Max (Jamie Foxx) thought he had it made. He’d been driving a taxi for several years and he’s on track to start up his own limo company. Things, however, are about to take an unexpected and dangerous turn. Dropping off his latest fare, a beautiful woman named Annie (Jada Pinkett Smith), Max picks up a man whose profession he will soon learn.
Vincent (Tom Cruise) is a hired hitman rubbing out persons on a list of drug trial witnesses. He’s decided to take Max on as a cabbie who knows his way around town. Offering him a six hundred dollar tip, Max takes Vincent up on the offer and they are soon on their way to Vincent’s first “appointment”.
There are six individuals on the list and with each one, we expect to see the same tired set up for each, but director Michael Mann and screenwriter Stuart Beattie manage to create new and intriguing scenes for each hit. Mann’s hand is felt throughout as the audience slowly learns more about each man and they about each other.
The pace is metered and deliberate, scenes that one might expect to be lengthy are punctuated by brilliant dialogue from Beattie’s pen. The two work so marvelously together that, had the conclusion not felt rushed and clipped, they would have made Collateral the best film of its generation.
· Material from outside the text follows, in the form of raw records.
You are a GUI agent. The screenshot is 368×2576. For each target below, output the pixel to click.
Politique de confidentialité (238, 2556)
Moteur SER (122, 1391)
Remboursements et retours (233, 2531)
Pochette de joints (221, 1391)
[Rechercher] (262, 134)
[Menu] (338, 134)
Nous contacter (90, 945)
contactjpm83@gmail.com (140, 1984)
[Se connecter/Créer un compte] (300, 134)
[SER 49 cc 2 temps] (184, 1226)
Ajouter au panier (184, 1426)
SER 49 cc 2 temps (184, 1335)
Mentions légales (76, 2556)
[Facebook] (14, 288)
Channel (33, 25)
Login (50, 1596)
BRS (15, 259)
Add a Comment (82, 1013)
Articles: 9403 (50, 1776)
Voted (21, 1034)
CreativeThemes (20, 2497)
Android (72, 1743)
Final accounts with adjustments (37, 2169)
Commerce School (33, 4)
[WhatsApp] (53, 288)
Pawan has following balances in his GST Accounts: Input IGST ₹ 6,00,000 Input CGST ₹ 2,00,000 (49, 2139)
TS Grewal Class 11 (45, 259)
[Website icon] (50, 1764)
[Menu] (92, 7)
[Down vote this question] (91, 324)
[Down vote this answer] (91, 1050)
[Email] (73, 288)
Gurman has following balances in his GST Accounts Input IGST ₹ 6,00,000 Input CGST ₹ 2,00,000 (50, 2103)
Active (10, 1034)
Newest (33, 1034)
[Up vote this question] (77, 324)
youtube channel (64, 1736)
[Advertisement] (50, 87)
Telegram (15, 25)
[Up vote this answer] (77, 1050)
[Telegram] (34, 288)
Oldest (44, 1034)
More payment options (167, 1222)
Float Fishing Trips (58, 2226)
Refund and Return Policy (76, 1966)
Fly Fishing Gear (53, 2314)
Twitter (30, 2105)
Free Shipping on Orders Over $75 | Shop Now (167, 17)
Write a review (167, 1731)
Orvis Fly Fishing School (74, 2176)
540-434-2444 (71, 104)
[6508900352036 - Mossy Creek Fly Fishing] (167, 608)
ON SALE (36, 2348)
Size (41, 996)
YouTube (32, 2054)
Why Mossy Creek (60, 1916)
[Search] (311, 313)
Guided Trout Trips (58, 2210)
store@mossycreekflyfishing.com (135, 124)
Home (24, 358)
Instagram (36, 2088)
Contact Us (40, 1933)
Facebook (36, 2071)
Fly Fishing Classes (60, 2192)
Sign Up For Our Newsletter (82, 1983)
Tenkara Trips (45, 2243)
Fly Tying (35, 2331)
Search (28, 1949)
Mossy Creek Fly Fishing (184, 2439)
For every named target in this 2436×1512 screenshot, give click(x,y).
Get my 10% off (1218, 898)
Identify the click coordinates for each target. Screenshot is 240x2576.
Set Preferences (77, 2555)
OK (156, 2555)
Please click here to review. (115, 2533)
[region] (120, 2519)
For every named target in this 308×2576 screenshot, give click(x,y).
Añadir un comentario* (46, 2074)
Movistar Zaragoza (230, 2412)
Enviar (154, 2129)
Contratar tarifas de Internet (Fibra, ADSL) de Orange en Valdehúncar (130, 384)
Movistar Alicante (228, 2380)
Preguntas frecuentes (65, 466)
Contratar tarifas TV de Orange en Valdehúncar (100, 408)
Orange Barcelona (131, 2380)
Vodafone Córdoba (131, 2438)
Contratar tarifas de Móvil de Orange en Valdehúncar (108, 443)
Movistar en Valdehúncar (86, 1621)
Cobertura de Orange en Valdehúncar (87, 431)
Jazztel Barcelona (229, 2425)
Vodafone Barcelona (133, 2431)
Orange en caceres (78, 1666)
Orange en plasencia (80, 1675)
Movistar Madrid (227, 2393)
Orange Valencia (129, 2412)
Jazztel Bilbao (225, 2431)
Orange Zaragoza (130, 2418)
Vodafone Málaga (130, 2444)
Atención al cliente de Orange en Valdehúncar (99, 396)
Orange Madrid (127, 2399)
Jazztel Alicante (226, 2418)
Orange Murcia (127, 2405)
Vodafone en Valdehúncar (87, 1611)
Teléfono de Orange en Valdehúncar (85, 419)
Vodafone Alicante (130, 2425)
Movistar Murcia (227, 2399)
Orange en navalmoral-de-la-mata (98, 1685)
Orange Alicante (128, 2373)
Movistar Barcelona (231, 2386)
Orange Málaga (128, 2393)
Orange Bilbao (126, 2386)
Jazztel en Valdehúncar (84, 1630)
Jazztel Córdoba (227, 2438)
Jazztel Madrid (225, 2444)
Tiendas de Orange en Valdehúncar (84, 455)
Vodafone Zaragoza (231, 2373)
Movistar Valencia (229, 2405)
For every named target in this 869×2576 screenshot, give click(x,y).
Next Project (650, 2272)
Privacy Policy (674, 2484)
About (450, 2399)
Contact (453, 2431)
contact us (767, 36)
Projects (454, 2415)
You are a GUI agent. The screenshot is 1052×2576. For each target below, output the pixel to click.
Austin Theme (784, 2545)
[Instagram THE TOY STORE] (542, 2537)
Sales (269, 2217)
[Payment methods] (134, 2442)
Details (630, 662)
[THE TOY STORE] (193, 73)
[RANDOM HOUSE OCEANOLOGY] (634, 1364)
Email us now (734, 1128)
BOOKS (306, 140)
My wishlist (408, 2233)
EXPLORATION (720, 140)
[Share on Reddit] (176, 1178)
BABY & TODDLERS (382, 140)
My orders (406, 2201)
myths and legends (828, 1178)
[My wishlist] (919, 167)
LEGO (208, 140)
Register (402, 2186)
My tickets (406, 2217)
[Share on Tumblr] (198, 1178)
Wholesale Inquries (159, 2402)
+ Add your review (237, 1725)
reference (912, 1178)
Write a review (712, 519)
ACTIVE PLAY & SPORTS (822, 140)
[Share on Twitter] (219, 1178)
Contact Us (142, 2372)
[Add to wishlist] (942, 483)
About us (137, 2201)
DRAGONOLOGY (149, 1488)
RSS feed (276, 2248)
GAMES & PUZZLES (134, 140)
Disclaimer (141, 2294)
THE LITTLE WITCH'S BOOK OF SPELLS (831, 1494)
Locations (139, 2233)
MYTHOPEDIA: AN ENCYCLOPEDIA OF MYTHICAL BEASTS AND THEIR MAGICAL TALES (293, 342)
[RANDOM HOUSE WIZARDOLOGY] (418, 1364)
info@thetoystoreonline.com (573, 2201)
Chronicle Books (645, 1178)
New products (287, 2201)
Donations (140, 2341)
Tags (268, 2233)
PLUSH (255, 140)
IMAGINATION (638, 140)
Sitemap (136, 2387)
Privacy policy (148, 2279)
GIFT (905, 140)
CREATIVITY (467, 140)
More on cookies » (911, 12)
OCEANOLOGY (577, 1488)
Two aspects of the film elevate the quality of the film. The first is the talent in front of the camera. Pinkett Smith is quite good but the true stars of the show are fantastic. Foxx gives the type of dramatic performance that Damon Wayans gave in Requiem for a Dream. He’s a primarily comedic actor with no real dramatic pedigree and great potential who takes on a role so gritty and real that it quashes any question of his talent. Foxx has plenty of rich characterization to work with and succeeds dramatically.
The other lead of Collateral gives the film’s finest performance. Five years ago, had anyone suggested Cruise pick up a villainous role, many would have laughed and signaled the choice as the end of his career. Now, we find Cruise having matured into a tour-de-force talent. Giving his second best performance ever just behind Magnolia , Cruise creates a hitman that we can love and loathe simultaneously. His performance leaves little to the imagination and, even in scenes where his notorious charming smile comes through, it’s only a fleeting glimpse of those roles he’s put behind him.
Titling a film has become a rather mundane task. Most films choose titles that are neither enlightening, nor original and often conjure up images of the visible subject of the film. Collateral uses a title that has numerous meanings and each of them comment on the psychological and physical realities in which Max and Vincent participate. Max uses his life as collateral for a dream that he may never realize. Max and Vincent converse about their lives in a manner that the damage they cause upon one another is lasting.
Collateral is the type of film that viewers will enjoy if they can bring themselves to the theater. The topic is indelibly morose; however, the underlying themes of hope and self-realization are easily identifiable and applicable if one listens to what the characters say and doesn’t focus solely on the fortunately-limited action.